Beitrag von Frank Zwintzscher, Wissenschaftlicher Mitarbeiter, Schienenverkehr, Deutsches Museum
Heute wird viel über städtischen Güternahverkehr auf Schienen diskutiert. Der Berliner Senat lässt aktuell prüfen, Fracht mit der S-Bahn zu befördern. Zudem laufen in mehreren deutschen und europäischen Städten Versuche, den Güterverkehr per Straßenbahn neu zu beleben. Ein Blick in die Geschichte zeigt: Alles schon mal da gewesen. Ob die Poststraßenbahnen in allein 31 Städten Süddeutschlands oder die Hausmüllabfuhr per Eisenbahn in Berlin – historisch gesehen gab es bereits sehr unterschiedliche Lösungen für städtischen Schienengüterverkehr.
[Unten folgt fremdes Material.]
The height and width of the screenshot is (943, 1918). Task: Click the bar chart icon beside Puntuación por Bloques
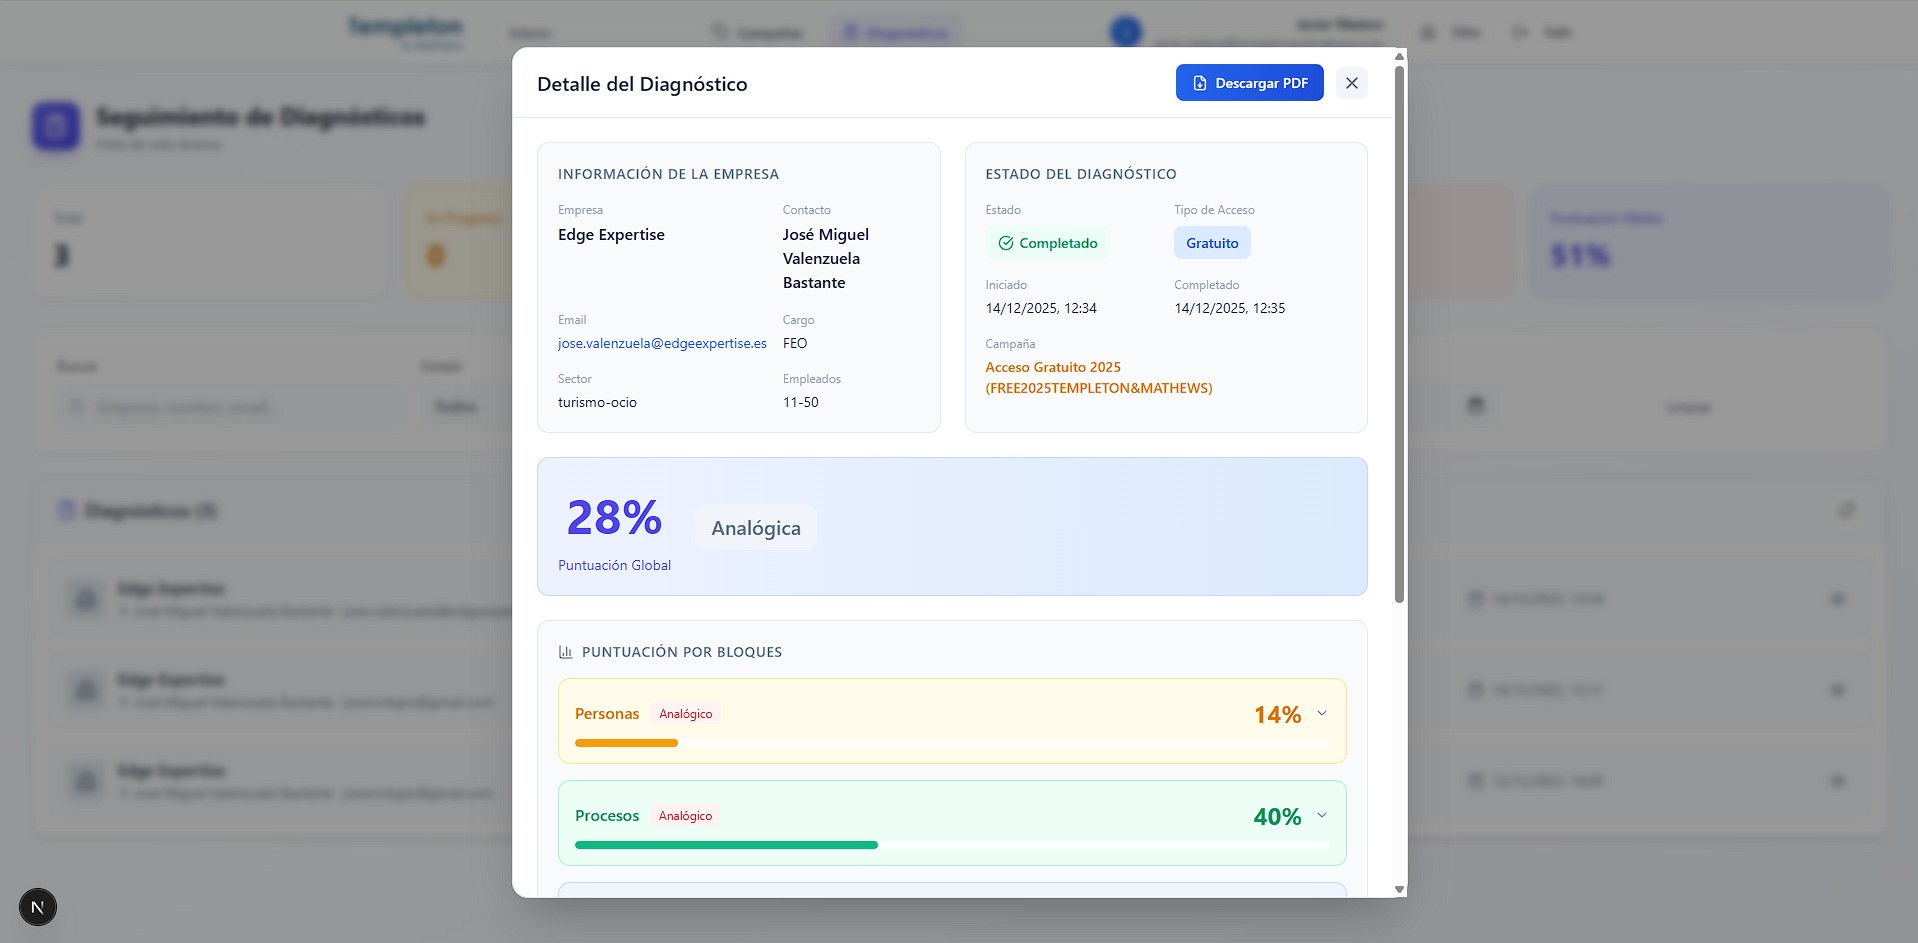pyautogui.click(x=565, y=652)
Eine ungewöhnliche Form fand sich in München: Deutschlands einzige und wohl weltweit die erste reine Post-Untergrundbahn. Zwischen 1910 und 1988 transportierte sie wesentliche Teile des Münchner Briefaufkommens zwischen dem Hauptbahnhof (Starnberger Bf.) und dem nahe gelegenen Brief- bzw. Bahnpostamt. Auch wenn die Bahn ausschließlich für den Posttransport bestimmt war, hatte sie ihre Wurzeln in zeitgenössischen Entwicklungen des städtischen Güternahverkehr auf Schienen: Eine Delegation von preußischen Bahnbeamten und -industriellen hatte bei einer Studienreise in die USA 1907 unter anderem das ausgedehnte Fracht- und Post-U-Bahnnetz kennengelernt, das die Illinois Tunnel Company seit 1905 unter Downtown Chicago betrieb. Nach der Rückkehr wurde zunächst eine reine Post-U-Bahn in Berlin projektiert, jedoch nicht ausgeführt. Umgesetzt wurde die Idee aber in München.
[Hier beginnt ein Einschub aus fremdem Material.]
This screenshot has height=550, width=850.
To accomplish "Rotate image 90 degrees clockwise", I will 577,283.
1910 eröffnete die lediglich rund 350 m lange Tunnelbahn. Der 1,20 m hohe und 2,35 m breite Tunnel bot Raum für eine zweigleisige Strecke auf 450 mm Spurweite und einen Wartungsgang in der Mitte. Auf jedem Gleis pendelten unabhängig voneinander je eine Garnitur der Elektrozüge im unbemannten, halbautomatischen Betrieb. An einer Lok hingen vorne und hinten je zwei offene Wagen, mit denen jeder Zug etwa 480 kg Briefsäcke transportieren konnte. Bei stündlich rund zehn Zügen ergab das eine Transportleistung von knapp fünf Tonnen Post. Die eingesetzte Technologie war 1910 state of the art: Der Tunnel war aus vorgefertigten Betonteilen ausgeführt und reichte bis 6,80 m unter Straßenniveau. Für die Elektrolokomotiven von Krauss und Siemens-Schuckert hatte man sich für einen Drehstromantrieb bei 155 V entschieden, der zwei Phasen über eine doppelte Oberleitung und die dritte über das Gleis führte. Bei einer Leistung von 2,2 kW legten sie die Strecke mit 12 km/h in gut 100 Sekunden zurück.
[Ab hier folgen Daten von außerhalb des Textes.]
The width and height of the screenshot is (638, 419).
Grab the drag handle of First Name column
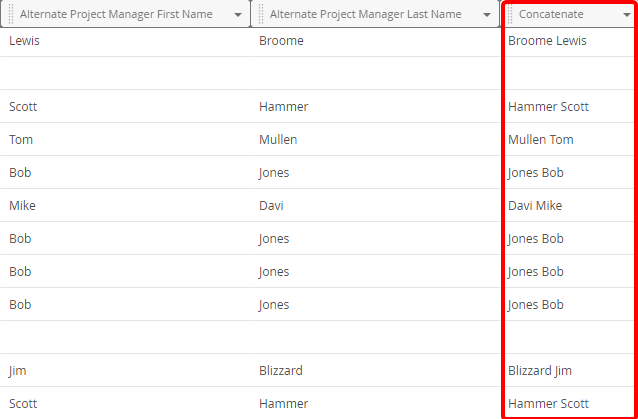click(x=11, y=14)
Nahezu unverändert lief der Betrieb über Jahrzehnte, unterbrochen lediglich durch einen Kriegsschaden zwischen 1944 und 1948. Eine wesentliche Modernisierung erfuhr die Bahn erst in den 1960er Jahren, um dem Transportbedarf des wachsende Postaufkommens zu genügen und zugleich Platz für den Bau der S-Bahn-Stammstrecke zur Olympiade 1972 zu schaffen. Deren geplante Linienführung kreuzte die Post-U-Bahn. Es folgte ein Tunnelneubau von rund 200 m in leicht veränderter Lage und eine Verlängerung auf insgesamt rund 410 m. Ein neuer Fuhrpark umfasste Lokomotiven von Schöma und BBC, die nun 220 V Gleichstrom über eine mittige Stromschiene bezogen. Die erhöhte Leistung von 6,8 kW pro Lok sowie eine automatisierte Steuerung von Zugfolge, Be- und Entladevorgängen erhöhten die Transportleistung der Bahn auf 11.000 Postsäcke in rund 300 Fahrten täglich rund um die Uhr. Erst in den späten 1980er-Jahren gelangte die Anlage an ihre Kapazitätsgrenzen. Zudem machte der zusätzliche Be- und Entladeaufwand die Bahn zunehmend unwirtschaftlich. Mit dem Umzug des Briefpostamtes näher an den Hauptbahnhof wurde der Betrieb 1988 eingestellt und durch bemannte elektrische Transportkarren ersetzt. So endete diese Sonderlösung des städtischen Schienengüterverkehrs. Fahrzeuge und Gleise der Münchner Bahnen von 1910 und 1966 befinden sich heute im Deutschen Museum. Vergleichbare PostU-Bahnen fanden sich in Zürich (1938), Luzern (1937) sowie in London (1927), wo der Betrieb erst 2003 endete.
Literatur
Isabell Koch, Unterirdischer Posttransport. Die Münchner Post-U-Bahn im Museum, in: Das Archiv, 2014, Heft 2, S. 94-96.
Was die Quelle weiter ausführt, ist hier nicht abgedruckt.